Of course, the Treasury would have to be paying out some of that money anyway even if we’d stuck with the mitigation strategy. As Sam Bowman said in his reply to my article in the Critic, “the relevant counterfactual is not business as usual, but some unavoidable level of economic slowdown caused by the virus and people’s individual attempts to avoid it”.

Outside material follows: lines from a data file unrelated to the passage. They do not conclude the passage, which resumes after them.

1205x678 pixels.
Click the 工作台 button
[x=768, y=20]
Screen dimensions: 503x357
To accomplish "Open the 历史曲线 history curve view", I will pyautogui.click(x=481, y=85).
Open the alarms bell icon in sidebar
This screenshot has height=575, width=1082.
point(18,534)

I should say that even if the financial cost of the lockdown is higher than its financial benefit in terms of QALYs, I don’t consider that a knock-down argument for ending the lockdown. (And by “ending”, I don’t mean the total abandonment of non-pharmaceutical interventions, just something more like the Swedish approach, i.e., the quarantining of the vulnerable, banning gatherings of over 50 people, washing hands, wearing masks, working from home where possible, etc.) From a moral point of view, I can see the argument that the vulnerability of those most at risk – their advanced age, as well as their poor underlying health – means we have a greater obligation to protect them, not a lesser. But if we accept that argument, we’ll have to overhaul the current method we use for attaching a monetary value to human life, which is based on QALYs.

While this isn’t a decisive way of settling the argument about the lockdown, it’s a factor that should be taken into account and weighed alongside the others. A more important factor is the long-term damage a prolonged lockdown will do to the economy and the impact that will have on public health, ultimately leading to a greater loss of life than ending the lockdown will.